*Supplied records*.
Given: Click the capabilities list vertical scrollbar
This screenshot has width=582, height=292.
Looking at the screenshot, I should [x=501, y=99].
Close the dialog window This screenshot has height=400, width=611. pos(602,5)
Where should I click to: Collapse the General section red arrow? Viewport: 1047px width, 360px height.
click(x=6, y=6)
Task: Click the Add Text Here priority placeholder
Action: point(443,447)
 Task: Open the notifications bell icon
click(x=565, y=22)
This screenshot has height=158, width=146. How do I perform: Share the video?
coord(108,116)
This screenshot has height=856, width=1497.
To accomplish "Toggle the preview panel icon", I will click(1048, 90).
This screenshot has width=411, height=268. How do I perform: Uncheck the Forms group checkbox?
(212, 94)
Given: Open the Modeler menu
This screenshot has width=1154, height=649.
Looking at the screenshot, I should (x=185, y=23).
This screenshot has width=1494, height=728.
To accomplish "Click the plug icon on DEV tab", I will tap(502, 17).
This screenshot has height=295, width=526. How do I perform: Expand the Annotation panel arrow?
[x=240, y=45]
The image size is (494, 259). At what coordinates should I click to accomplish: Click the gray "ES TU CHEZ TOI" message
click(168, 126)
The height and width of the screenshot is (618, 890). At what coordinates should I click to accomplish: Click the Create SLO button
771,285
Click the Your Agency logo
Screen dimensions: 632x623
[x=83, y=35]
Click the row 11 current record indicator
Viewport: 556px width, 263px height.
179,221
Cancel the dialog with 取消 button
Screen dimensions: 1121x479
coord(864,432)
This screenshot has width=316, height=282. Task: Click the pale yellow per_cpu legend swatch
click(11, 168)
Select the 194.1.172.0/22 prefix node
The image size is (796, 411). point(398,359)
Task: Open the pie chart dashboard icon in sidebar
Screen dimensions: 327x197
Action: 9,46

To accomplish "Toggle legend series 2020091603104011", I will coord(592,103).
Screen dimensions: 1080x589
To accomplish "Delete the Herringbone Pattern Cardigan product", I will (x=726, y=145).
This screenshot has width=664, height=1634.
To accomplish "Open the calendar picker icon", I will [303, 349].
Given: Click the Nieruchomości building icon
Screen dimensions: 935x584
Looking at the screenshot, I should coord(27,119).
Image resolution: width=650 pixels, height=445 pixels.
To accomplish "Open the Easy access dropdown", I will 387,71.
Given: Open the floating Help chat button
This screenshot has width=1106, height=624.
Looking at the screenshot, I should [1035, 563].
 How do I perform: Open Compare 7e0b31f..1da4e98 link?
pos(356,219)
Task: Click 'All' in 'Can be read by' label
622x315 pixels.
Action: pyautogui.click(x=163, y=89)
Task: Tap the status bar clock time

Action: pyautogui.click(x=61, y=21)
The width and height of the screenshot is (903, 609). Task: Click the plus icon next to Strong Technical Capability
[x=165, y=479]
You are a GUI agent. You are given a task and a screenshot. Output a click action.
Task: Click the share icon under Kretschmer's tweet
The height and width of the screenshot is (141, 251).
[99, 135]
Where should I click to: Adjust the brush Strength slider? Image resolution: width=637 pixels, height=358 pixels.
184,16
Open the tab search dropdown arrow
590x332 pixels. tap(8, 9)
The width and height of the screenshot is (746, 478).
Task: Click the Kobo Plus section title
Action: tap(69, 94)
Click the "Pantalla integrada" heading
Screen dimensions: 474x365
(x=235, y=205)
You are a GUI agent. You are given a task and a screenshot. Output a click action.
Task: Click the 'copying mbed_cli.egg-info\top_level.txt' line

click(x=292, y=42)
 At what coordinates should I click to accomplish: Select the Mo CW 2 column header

*Task goal*. All lines of the data are to be repeated exactly as they stand.

*Response area*.
Given: Click the capabilities list vertical scrollbar
This screenshot has width=582, height=292.
Looking at the screenshot, I should [x=501, y=99].
Close the dialog window This screenshot has height=400, width=611. pos(602,5)
Where should I click to: Collapse the General section red arrow? Viewport: 1047px width, 360px height.
click(x=6, y=6)
Task: Click the Add Text Here priority placeholder
Action: point(443,447)
 Task: Open the notifications bell icon
click(x=565, y=22)
This screenshot has height=158, width=146. How do I perform: Share the video?
coord(108,116)
This screenshot has height=856, width=1497.
To accomplish "Toggle the preview panel icon", I will click(1048, 90).
This screenshot has width=411, height=268. How do I perform: Uncheck the Forms group checkbox?
(212, 94)
Given: Open the Modeler menu
This screenshot has width=1154, height=649.
Looking at the screenshot, I should (x=185, y=23).
This screenshot has width=1494, height=728.
To accomplish "Click the plug icon on DEV tab", I will tap(502, 17).
This screenshot has height=295, width=526. How do I perform: Expand the Annotation panel arrow?
[x=240, y=45]
The image size is (494, 259). At what coordinates should I click to accomplish: Click the gray "ES TU CHEZ TOI" message
click(168, 126)
The height and width of the screenshot is (618, 890). At what coordinates should I click to accomplish: Click the Create SLO button
771,285
Click the Your Agency logo
Screen dimensions: 632x623
[x=83, y=35]
Click the row 11 current record indicator
Viewport: 556px width, 263px height.
179,221
Cancel the dialog with 取消 button
Screen dimensions: 1121x479
coord(864,432)
This screenshot has width=316, height=282. Task: Click the pale yellow per_cpu legend swatch
click(11, 168)
Select the 194.1.172.0/22 prefix node
The image size is (796, 411). point(398,359)
Task: Open the pie chart dashboard icon in sidebar
Screen dimensions: 327x197
Action: 9,46

To accomplish "Toggle legend series 2020091603104011", I will coord(592,103).
Screen dimensions: 1080x589
To accomplish "Delete the Herringbone Pattern Cardigan product", I will (x=726, y=145).
This screenshot has width=664, height=1634.
To accomplish "Open the calendar picker icon", I will [303, 349].
Given: Click the Nieruchomości building icon
Screen dimensions: 935x584
Looking at the screenshot, I should coord(27,119).
Image resolution: width=650 pixels, height=445 pixels.
To accomplish "Open the Easy access dropdown", I will 387,71.
Given: Open the floating Help chat button
This screenshot has width=1106, height=624.
Looking at the screenshot, I should [1035, 563].
 How do I perform: Open Compare 7e0b31f..1da4e98 link?
pos(356,219)
Task: Click 'All' in 'Can be read by' label
622x315 pixels.
Action: pyautogui.click(x=163, y=89)
Task: Tap the status bar clock time

Action: pyautogui.click(x=61, y=21)
The width and height of the screenshot is (903, 609). Task: Click the plus icon next to Strong Technical Capability
[x=165, y=479]
You are a GUI agent. You are given a task and a screenshot. Output a click action.
Task: Click the share icon under Kretschmer's tweet
The height and width of the screenshot is (141, 251).
[99, 135]
Where should I click to: Adjust the brush Strength slider? Image resolution: width=637 pixels, height=358 pixels.
184,16
Open the tab search dropdown arrow
590x332 pixels. tap(8, 9)
The width and height of the screenshot is (746, 478).
Task: Click the Kobo Plus section title
Action: tap(69, 94)
Click the "Pantalla integrada" heading
Screen dimensions: 474x365
(x=235, y=205)
You are a GUI agent. You are given a task and a screenshot. Output a click action.
Task: Click the 'copying mbed_cli.egg-info\top_level.txt' line

click(x=292, y=42)
 At what coordinates should I click to accomplish: Select the Mo CW 2 column header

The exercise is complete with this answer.